Real estate is a huge sector with the basic aim of fulfilling the housing needs, which are always booming. Especially in a country like India, boasting to be the second-most populous country, the housing needs of people are ever-increasing. This has led the real estate companies to explore their chances of benefits to the maximum. In some instances, this had lead to some unfair practices.
For a long time, the voice was raised for a regulatory framework in the real estate sector which finally came into reality in May 2016 in the form of the RERA Act.
RERA (Real Estate Regulatory Authority) Act 2016 is a law passed by the Indian Parliament in 2016. The main aim of RERA is to increase investment and protect the interests of customers in the real estate sector. On March 10, 2016, the RERA bill was passed in the upper house of the Parliament, thereby paving the way for the RERA Act. After this, the Lok Sabha passed it on March 15 2016. It came into force on May 1 2016, in which 59 sections were implemented on May 1, 2016, with the rest of the act on May 1 2017.

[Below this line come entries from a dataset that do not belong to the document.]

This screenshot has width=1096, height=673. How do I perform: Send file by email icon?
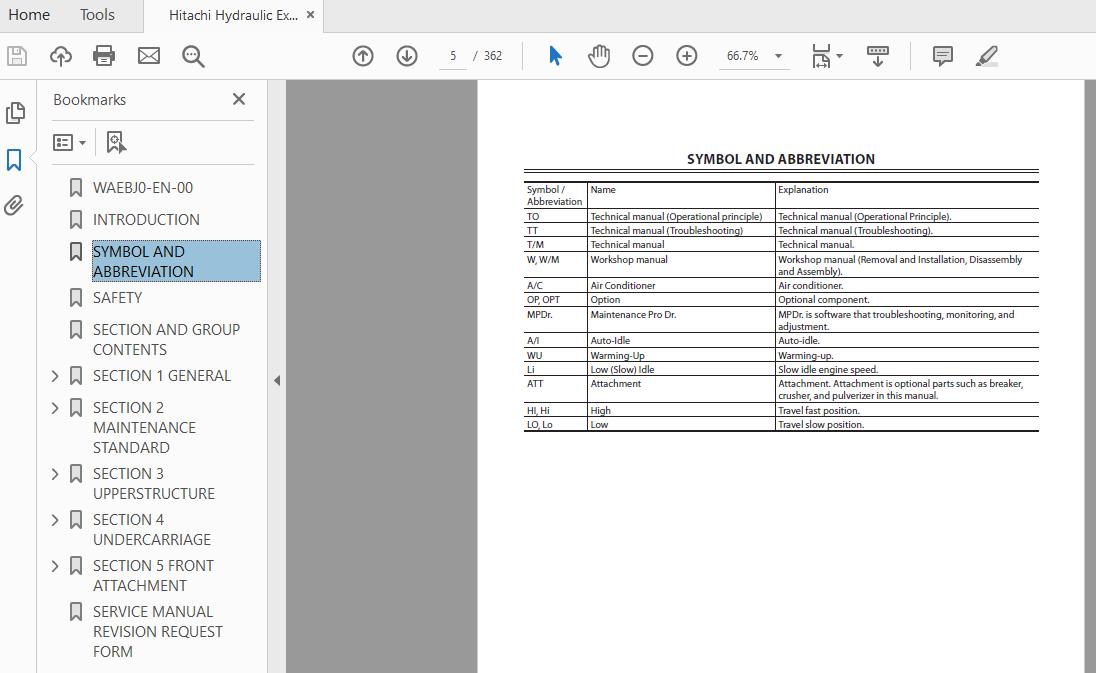pyautogui.click(x=149, y=56)
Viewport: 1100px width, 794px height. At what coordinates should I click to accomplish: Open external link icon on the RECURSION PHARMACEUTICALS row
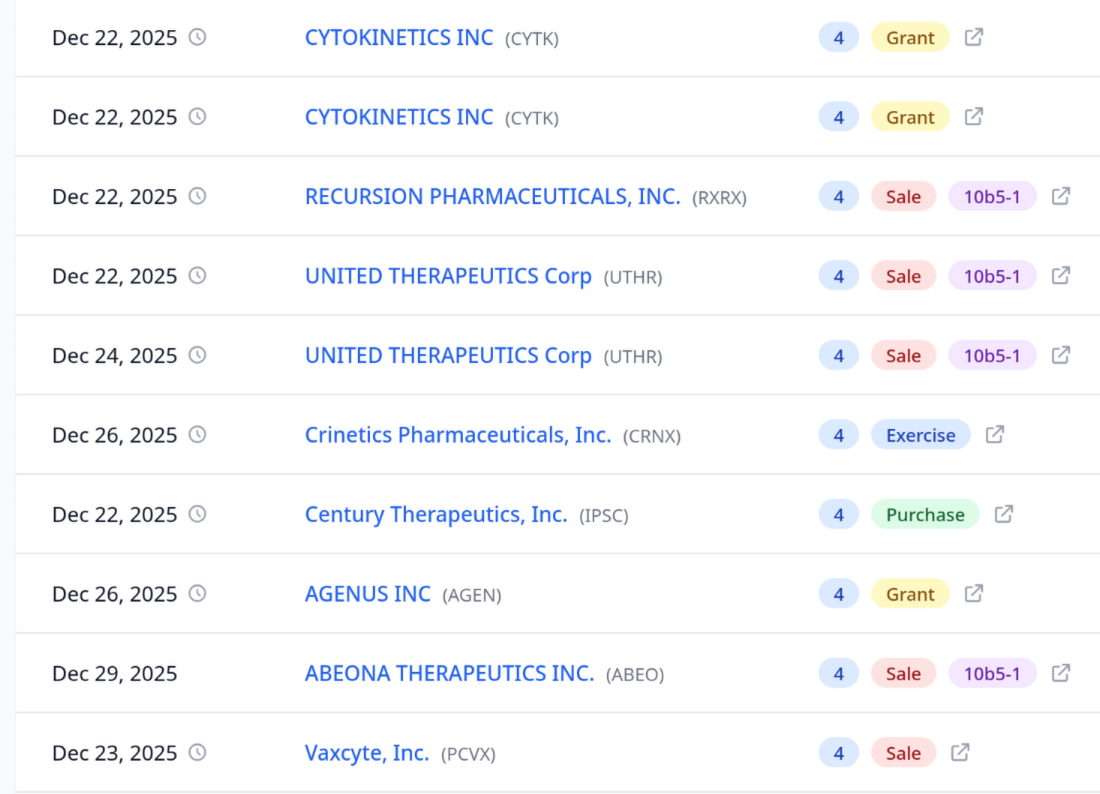(x=1062, y=196)
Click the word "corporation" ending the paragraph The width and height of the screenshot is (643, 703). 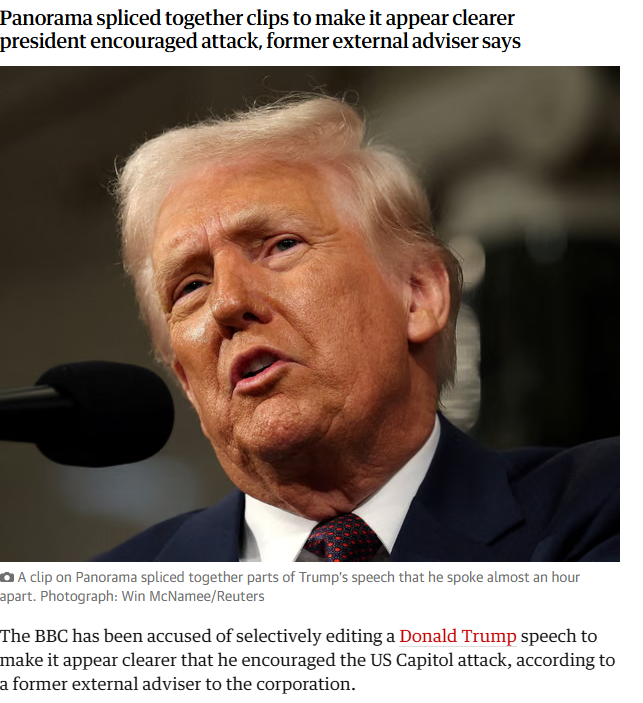click(305, 685)
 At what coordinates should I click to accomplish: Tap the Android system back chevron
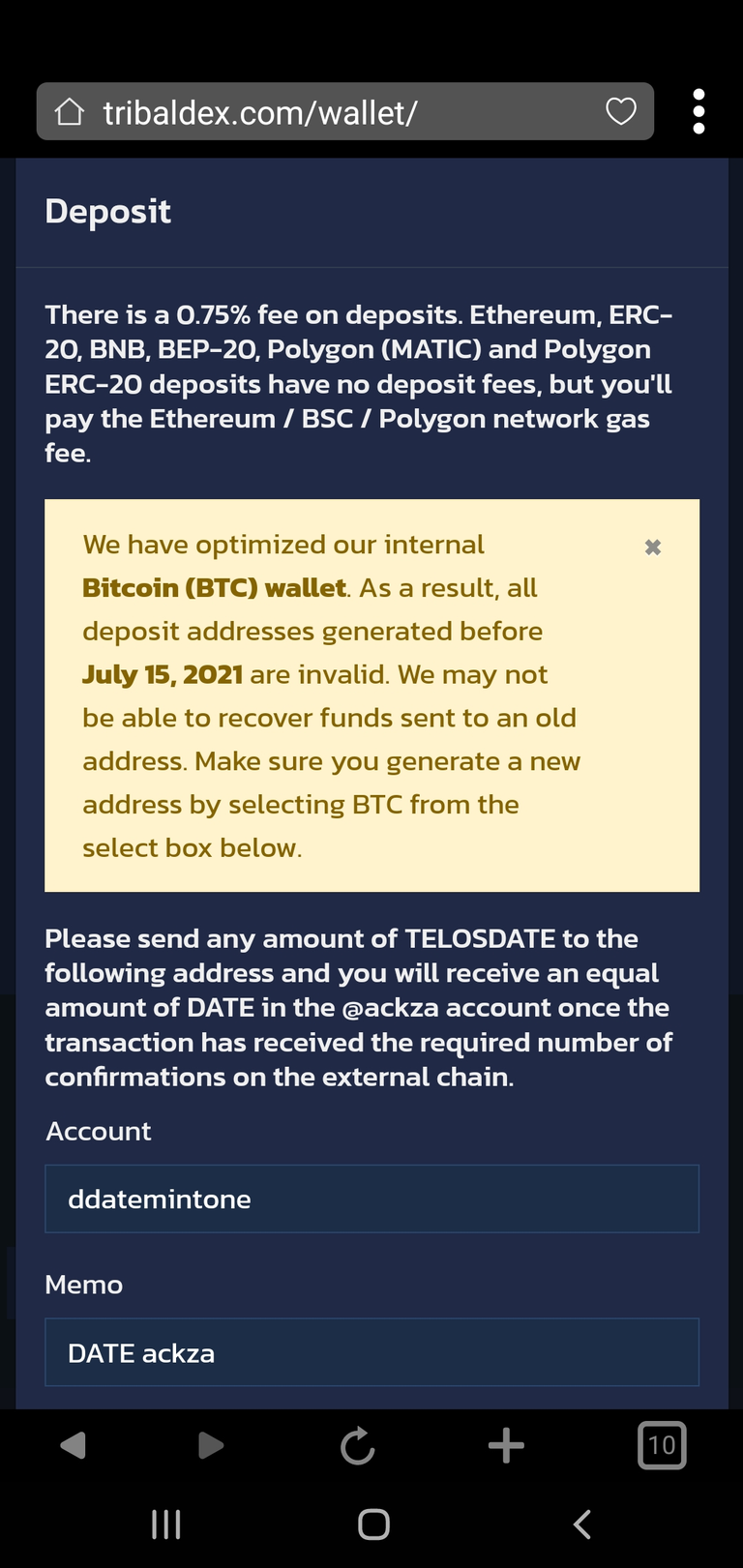point(581,1524)
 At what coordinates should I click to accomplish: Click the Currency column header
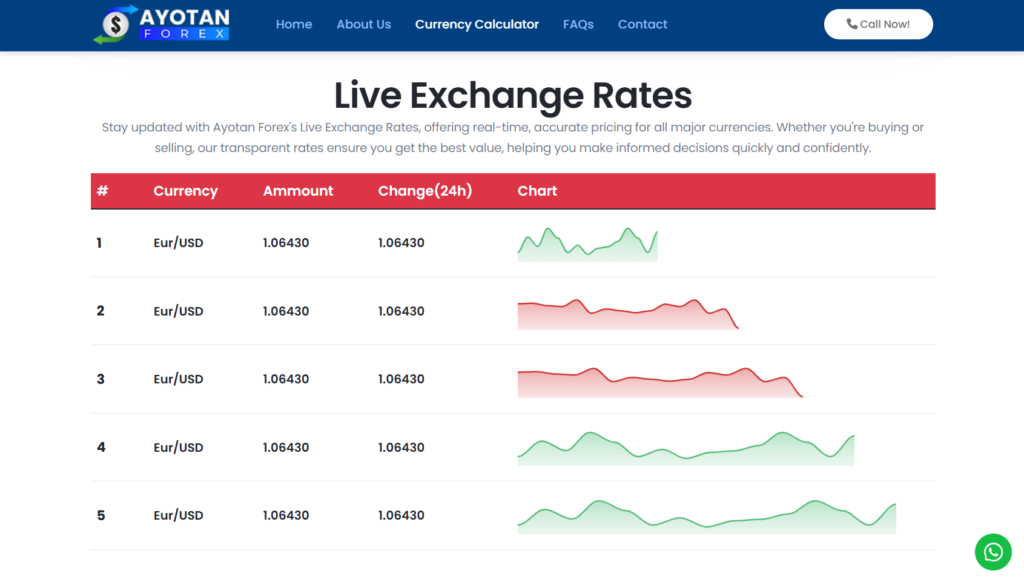pos(185,191)
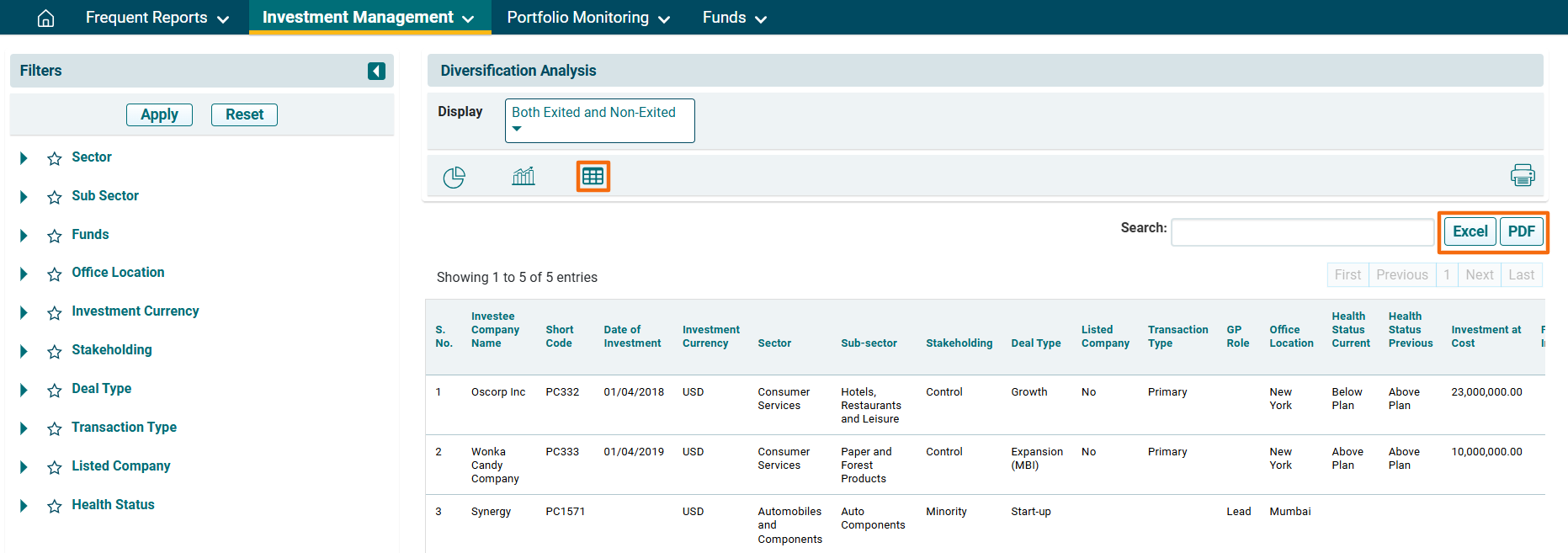This screenshot has height=553, width=1568.
Task: Click into the Search field
Action: 1302,231
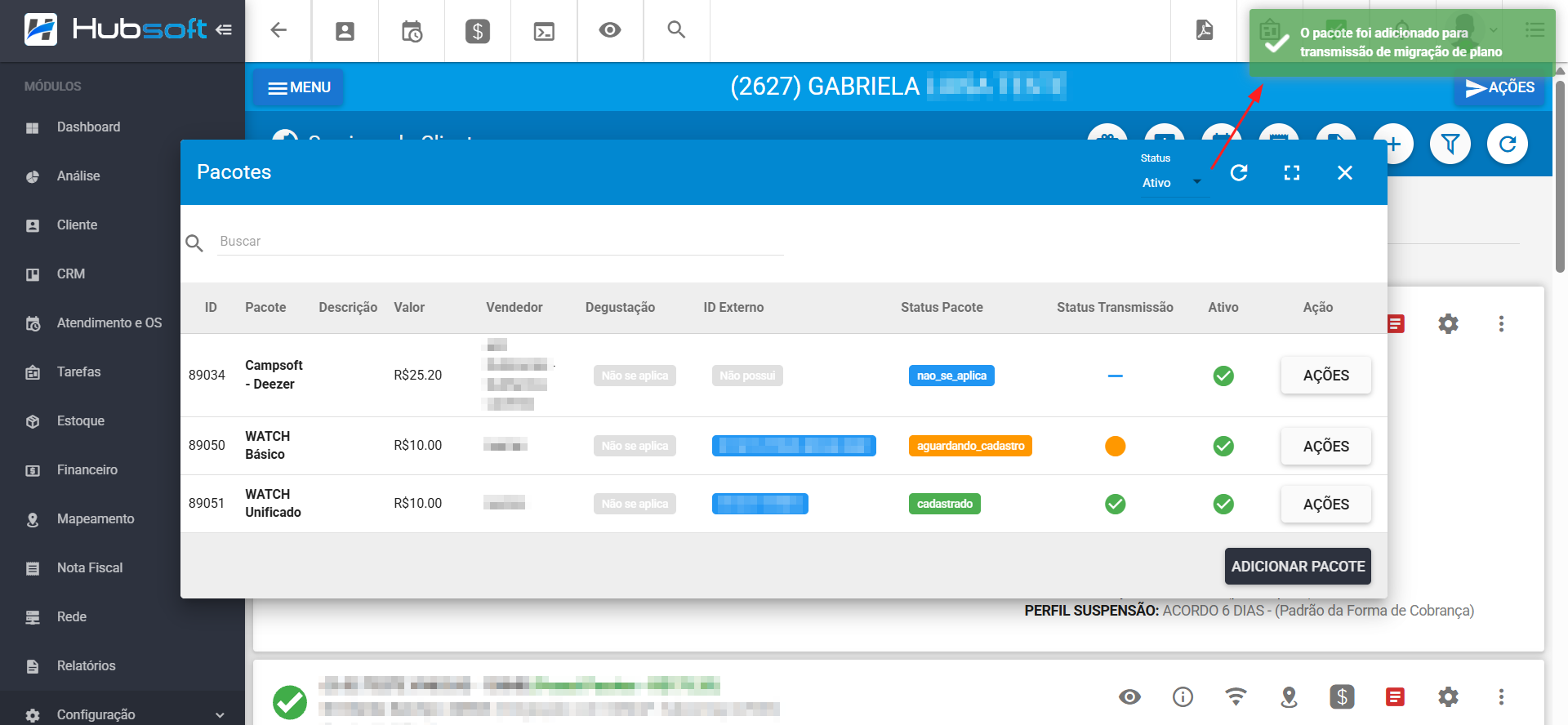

Homebuyers have been complaining for a long time that real estate transactions were unilateral and mostly favouring developers. The RERA and the government's model code aim are to determine equitable and fair transactions between the seller and property buyers in the primary market. It is expected that RERA will facilitate real estate procurement by bringing better accountability and transparency.
Also, the provisions of the states will not undermine the spirit of the central law. RERA is the first regulator of the Indian real estate industry. Under the Real Estate Act, it has been made mandatory that all the states and union territories form their regulators and rules, according to which the functioning will be done.
Some of the vital compliances are:
The most positive aspect of this law is that it provides a unified legal system for the purchase of flats, apartments, etc., as well as standardizing it throughout the country.
Establishment of regulatory authority: The need for the proper regulator for real estate (such as the Security Exchange Board of India for the capital market) has been around for a long time. Under this law, Real Estate Regulatory Authority will be set up in every state and union territory. The aim is to protect customers' interests, store the data collected and create a robust complaint redressal system.
Compulsory registration: According to the central law, all real estate projects (where the total area to be developed is more than 500 sq.mt or more than eight apartments are mandatory to be built at any stage). It is mandatory to be registered in the RERA of your state.
Reserve Account: The main reason for the delay in projects is that the money for one project is deposited and invested in another project. To curb this, the promoters will have to keep 70 per cent of the project money in a separate reserve account.
Customers can see the progress of the project: After the implementation of RERA, home buyers will know the progress of the project on RERA's website. The promoters will have to inform the regulator at regular intervals about how much work has been completed in the project.
Standardization of sales agreement: Under this law, there is a standard model of the sale agreement between the promoters and the home buyer. For example, the promoters introduced several clauses for home buyers, which were punishment for them, but if the promoters made a mistake, then no penalty were imposed on them. But such clauses will now be a thing of the past, and home customers will get a balanced agreement in the future.
RERA has proved to be a boon for homebuyers. The unregulated real estate sector has come under the radar of regulatory authorities which ultimately benefits the homebuyers. The act has brought transparency in the system with a curb on arbitrary price hike and delay in project deliveries by the real estate developers.